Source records
-- -- --

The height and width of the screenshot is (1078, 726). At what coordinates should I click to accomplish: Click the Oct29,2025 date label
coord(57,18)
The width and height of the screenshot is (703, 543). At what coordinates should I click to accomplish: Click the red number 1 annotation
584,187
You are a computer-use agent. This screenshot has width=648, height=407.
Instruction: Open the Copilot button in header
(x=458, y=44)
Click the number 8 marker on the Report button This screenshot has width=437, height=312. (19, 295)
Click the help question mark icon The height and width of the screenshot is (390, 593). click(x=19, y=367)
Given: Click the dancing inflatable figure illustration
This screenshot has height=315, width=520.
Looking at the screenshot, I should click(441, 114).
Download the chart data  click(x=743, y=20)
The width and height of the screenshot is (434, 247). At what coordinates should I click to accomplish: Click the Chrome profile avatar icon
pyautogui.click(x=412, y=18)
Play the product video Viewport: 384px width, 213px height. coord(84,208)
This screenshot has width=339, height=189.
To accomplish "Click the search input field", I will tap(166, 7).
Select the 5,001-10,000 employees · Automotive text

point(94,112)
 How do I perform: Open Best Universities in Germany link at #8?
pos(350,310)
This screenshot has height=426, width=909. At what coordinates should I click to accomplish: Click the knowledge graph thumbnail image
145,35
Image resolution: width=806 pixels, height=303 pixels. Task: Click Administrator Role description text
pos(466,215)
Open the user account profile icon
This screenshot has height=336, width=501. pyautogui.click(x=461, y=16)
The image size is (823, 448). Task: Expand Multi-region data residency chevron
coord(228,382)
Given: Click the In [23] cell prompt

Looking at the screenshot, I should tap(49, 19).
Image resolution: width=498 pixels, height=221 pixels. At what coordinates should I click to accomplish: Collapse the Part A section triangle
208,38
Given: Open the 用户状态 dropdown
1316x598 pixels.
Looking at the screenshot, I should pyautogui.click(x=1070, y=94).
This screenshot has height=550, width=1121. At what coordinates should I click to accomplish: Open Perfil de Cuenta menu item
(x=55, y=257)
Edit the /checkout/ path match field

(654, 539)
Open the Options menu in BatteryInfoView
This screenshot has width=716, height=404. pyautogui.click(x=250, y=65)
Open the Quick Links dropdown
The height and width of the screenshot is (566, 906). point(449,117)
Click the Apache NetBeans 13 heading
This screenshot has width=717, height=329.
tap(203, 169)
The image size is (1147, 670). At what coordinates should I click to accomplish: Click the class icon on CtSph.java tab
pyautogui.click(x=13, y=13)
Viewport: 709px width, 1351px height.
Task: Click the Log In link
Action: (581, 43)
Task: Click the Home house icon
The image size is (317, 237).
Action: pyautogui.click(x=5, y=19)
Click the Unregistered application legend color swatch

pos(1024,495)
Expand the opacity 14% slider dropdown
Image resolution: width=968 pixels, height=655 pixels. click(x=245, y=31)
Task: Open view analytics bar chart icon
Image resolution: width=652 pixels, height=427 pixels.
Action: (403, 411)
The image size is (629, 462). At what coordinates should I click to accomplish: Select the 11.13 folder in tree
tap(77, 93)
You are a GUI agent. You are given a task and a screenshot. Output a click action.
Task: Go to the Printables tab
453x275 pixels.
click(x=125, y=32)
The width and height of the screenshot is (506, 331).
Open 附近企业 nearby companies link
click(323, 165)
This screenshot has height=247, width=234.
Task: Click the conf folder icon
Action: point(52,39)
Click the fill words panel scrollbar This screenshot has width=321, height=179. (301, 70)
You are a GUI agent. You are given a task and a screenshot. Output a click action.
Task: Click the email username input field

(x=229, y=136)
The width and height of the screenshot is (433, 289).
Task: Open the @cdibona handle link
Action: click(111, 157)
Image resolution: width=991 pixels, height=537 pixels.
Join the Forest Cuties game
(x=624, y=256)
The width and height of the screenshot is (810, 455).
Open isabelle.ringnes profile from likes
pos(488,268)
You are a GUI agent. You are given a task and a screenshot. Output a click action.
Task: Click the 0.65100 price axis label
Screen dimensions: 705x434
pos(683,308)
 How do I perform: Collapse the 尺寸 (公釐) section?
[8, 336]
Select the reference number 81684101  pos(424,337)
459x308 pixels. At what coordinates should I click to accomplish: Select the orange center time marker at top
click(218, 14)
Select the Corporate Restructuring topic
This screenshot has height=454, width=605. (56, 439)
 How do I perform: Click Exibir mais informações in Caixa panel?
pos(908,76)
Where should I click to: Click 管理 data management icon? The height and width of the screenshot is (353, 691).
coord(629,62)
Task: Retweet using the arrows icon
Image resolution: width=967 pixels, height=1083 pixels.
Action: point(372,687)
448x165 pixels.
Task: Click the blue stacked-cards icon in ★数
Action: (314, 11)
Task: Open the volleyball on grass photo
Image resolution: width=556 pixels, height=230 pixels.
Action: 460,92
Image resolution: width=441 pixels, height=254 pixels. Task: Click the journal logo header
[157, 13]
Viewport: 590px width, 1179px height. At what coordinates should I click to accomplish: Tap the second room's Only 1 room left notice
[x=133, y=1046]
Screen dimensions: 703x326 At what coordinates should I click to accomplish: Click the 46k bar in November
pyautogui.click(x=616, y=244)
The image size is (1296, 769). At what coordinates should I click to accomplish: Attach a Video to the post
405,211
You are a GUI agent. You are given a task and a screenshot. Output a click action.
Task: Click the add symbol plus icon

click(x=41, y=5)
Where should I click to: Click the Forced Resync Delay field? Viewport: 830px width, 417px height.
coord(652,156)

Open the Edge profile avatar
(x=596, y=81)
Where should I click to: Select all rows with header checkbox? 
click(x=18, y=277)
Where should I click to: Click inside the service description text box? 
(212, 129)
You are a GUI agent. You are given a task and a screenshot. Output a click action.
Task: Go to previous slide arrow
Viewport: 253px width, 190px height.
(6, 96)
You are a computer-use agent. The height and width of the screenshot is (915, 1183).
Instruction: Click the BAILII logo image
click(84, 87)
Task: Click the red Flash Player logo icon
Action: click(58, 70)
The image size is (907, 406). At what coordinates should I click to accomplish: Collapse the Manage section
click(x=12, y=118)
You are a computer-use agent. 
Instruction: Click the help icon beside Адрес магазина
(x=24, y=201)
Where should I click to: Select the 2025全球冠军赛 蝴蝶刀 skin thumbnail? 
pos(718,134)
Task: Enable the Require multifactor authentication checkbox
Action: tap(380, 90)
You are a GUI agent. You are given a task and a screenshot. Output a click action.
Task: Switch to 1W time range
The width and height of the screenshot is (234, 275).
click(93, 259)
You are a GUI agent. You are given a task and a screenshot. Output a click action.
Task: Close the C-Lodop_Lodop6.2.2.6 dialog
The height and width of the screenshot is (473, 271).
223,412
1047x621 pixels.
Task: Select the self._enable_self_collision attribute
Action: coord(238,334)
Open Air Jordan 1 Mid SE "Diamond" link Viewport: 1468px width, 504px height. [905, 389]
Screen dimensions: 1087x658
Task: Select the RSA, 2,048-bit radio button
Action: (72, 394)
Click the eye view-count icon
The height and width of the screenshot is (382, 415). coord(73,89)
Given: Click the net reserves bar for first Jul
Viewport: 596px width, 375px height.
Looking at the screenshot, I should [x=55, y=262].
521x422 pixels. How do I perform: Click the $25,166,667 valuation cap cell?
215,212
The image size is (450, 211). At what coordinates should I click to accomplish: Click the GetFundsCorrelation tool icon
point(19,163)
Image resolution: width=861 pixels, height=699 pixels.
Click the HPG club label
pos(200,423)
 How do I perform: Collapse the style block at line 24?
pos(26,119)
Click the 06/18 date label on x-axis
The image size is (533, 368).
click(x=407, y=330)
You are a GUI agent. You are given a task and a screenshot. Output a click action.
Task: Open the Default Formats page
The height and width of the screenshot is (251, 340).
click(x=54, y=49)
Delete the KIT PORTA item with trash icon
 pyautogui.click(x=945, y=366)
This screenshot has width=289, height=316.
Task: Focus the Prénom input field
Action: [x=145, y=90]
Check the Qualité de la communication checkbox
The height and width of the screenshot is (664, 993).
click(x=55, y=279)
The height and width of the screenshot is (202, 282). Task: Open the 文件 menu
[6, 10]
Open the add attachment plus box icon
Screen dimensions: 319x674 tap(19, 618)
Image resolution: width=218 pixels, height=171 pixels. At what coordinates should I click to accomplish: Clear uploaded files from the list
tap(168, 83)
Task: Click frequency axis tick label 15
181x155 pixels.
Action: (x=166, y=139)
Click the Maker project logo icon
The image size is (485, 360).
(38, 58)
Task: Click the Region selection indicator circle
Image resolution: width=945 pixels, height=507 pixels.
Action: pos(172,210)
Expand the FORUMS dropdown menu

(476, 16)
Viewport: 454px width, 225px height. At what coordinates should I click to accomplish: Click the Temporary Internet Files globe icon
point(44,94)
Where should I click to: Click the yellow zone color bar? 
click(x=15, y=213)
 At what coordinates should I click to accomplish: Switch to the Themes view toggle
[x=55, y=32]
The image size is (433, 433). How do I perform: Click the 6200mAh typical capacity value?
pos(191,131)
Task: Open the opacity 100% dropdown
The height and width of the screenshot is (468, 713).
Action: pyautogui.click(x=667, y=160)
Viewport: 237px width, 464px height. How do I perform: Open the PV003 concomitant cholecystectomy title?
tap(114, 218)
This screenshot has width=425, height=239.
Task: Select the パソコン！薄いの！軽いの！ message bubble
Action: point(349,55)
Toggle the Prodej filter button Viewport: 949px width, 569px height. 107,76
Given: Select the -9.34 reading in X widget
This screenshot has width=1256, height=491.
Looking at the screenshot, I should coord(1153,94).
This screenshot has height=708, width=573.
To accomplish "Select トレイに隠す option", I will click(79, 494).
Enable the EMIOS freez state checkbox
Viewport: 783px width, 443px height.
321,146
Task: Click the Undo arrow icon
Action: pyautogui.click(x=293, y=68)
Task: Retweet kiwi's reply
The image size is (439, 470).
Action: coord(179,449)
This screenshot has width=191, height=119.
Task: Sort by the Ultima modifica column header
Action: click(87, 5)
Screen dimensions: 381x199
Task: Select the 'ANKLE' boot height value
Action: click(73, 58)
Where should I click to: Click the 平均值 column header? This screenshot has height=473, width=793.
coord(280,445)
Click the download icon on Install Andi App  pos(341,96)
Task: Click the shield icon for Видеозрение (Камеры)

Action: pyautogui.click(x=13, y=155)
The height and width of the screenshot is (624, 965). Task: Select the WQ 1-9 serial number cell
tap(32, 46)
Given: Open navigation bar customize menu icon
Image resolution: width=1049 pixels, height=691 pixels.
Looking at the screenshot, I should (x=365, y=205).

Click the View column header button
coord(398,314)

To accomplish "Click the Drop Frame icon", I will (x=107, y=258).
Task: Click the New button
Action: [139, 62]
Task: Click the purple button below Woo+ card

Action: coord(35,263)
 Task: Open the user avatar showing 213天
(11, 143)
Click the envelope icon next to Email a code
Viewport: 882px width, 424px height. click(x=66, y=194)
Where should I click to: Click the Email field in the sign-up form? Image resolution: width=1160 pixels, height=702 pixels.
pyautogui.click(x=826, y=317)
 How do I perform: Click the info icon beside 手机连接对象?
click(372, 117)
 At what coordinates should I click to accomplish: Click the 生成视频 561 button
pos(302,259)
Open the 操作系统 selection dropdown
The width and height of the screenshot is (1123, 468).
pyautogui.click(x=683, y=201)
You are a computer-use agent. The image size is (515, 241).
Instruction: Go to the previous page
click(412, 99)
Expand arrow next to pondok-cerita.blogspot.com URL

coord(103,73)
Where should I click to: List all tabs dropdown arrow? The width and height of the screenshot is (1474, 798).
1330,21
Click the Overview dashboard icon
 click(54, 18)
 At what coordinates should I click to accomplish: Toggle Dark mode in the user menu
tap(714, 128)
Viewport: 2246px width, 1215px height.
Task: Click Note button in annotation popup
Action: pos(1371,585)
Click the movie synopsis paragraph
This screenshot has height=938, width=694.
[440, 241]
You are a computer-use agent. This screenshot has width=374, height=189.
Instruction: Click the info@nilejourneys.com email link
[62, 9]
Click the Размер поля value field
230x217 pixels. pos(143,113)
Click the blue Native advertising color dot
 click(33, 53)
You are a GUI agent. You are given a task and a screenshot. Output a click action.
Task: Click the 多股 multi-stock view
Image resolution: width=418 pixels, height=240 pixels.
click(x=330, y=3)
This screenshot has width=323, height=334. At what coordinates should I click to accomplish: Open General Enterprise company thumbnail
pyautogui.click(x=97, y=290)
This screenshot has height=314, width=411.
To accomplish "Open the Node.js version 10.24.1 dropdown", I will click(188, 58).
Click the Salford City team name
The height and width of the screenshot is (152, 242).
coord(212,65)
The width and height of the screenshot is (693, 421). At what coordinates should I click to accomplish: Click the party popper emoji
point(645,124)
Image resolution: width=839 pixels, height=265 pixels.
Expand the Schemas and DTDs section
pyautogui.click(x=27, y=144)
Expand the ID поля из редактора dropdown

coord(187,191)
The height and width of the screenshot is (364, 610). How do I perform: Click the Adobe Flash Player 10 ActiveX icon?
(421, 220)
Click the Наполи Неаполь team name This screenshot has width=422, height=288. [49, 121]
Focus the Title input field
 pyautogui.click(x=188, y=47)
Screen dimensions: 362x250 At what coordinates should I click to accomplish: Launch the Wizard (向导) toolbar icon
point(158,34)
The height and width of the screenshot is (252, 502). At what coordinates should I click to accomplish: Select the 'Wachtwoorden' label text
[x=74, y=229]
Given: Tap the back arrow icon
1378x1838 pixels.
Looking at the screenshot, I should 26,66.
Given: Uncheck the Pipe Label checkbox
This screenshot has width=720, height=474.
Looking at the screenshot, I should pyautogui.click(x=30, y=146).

-- -- --

## Requirement
Find and copy each line of the data where "chart" is present.

## Answer to the problem
Download the chart data  click(x=743, y=20)
Task: Open view analytics bar chart icon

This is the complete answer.